■ Work task
Every line of the entries below that carries the string "history" should be copied.

■ Material for the task
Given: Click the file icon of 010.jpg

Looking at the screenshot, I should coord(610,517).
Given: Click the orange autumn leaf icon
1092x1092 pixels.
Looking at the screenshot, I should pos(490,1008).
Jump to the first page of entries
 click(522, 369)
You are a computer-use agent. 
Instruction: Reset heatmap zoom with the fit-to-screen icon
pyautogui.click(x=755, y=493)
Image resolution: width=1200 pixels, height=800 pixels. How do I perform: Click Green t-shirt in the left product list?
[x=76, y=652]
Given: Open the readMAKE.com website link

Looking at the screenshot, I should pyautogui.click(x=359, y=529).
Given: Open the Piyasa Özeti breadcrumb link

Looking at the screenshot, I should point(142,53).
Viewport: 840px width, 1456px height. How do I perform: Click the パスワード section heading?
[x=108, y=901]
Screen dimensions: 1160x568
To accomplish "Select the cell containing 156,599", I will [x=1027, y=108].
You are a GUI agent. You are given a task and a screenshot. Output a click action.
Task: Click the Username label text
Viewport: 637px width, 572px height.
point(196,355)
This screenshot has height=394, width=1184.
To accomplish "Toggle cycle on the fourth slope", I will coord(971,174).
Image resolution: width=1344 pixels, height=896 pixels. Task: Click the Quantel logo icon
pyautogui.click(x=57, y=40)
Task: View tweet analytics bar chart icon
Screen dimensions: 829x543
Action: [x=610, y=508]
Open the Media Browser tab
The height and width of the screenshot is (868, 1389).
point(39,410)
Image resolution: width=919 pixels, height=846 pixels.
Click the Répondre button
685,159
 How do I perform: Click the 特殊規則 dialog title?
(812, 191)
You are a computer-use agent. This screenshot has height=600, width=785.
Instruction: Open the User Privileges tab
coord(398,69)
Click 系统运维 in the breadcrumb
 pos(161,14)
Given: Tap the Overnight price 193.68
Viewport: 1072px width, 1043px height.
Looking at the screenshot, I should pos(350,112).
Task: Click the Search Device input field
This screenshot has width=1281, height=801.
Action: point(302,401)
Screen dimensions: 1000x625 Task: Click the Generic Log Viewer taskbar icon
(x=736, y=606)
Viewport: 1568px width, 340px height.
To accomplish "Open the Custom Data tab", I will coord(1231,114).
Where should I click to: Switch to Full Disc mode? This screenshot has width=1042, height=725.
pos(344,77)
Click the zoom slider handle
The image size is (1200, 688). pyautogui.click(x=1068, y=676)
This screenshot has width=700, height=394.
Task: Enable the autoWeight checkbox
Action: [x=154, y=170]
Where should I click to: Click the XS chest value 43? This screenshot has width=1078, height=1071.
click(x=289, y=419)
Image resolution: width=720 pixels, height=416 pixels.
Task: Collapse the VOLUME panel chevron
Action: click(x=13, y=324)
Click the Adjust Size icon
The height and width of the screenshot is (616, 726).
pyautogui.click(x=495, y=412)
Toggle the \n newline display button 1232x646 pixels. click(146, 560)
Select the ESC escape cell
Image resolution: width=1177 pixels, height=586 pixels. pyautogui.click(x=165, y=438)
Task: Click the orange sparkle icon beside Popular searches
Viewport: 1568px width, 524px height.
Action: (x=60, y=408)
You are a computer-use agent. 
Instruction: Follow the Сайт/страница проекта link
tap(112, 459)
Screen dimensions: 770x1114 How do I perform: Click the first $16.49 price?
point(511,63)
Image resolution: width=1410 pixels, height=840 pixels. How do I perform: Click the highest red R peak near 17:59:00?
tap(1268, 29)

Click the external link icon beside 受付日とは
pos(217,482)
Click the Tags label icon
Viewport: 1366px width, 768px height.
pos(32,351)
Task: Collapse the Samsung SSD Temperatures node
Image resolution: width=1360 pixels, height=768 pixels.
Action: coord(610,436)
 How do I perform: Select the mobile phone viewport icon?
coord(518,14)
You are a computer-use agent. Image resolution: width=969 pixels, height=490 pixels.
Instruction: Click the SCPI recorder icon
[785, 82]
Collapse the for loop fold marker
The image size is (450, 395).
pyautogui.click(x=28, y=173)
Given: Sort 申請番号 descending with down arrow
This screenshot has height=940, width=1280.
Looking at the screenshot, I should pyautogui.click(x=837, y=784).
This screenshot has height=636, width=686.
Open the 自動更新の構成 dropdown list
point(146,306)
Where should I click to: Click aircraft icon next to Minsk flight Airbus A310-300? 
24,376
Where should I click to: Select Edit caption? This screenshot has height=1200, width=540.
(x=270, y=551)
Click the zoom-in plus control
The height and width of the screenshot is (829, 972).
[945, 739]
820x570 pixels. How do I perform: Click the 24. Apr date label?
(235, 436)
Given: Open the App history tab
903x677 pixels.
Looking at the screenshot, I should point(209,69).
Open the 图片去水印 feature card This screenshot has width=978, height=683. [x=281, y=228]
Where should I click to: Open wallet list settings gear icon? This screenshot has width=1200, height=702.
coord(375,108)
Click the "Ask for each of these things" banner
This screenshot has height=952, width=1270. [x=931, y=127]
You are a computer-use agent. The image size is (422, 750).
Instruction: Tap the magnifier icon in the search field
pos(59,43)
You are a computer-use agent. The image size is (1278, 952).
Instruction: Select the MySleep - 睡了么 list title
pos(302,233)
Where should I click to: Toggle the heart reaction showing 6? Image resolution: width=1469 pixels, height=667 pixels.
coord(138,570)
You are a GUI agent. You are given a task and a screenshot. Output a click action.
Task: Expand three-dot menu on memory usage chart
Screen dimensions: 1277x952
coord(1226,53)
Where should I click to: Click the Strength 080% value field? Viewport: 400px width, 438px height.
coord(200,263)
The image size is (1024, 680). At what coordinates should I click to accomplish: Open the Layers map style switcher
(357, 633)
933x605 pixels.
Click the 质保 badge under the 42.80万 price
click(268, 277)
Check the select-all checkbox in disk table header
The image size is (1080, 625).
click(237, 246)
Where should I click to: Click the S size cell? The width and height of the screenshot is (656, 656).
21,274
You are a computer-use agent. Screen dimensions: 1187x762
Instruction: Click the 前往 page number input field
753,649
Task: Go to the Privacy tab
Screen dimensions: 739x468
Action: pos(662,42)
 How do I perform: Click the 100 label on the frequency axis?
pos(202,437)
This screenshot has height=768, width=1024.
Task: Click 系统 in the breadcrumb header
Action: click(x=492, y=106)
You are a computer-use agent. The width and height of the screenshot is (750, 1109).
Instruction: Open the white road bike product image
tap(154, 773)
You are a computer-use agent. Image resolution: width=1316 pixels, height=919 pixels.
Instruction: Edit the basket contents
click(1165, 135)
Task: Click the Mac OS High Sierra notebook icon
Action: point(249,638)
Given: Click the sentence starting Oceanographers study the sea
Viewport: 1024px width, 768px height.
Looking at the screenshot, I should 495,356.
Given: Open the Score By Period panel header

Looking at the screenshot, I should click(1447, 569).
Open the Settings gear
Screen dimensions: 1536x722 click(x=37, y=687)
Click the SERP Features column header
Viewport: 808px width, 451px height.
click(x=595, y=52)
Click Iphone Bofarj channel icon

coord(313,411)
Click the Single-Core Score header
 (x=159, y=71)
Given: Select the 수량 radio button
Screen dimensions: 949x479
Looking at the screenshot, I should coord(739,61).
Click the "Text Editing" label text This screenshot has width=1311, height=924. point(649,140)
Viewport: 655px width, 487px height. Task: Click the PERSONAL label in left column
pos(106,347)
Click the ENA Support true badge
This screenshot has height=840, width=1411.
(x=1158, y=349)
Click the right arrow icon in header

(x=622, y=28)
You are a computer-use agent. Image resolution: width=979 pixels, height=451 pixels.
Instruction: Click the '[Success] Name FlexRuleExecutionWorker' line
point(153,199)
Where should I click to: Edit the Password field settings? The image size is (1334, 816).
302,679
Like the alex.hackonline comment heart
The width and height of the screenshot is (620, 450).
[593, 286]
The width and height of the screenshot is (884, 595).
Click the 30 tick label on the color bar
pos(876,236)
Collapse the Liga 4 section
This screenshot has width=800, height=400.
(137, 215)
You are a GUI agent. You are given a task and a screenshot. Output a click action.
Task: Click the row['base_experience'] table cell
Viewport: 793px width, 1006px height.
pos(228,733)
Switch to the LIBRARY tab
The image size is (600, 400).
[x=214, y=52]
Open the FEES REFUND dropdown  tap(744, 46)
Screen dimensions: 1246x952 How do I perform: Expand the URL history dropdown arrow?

■ Final answer
Given: Open the App history tab
Screen dimensions: 1246x952 How do I perform: Expand the URL history dropdown arrow?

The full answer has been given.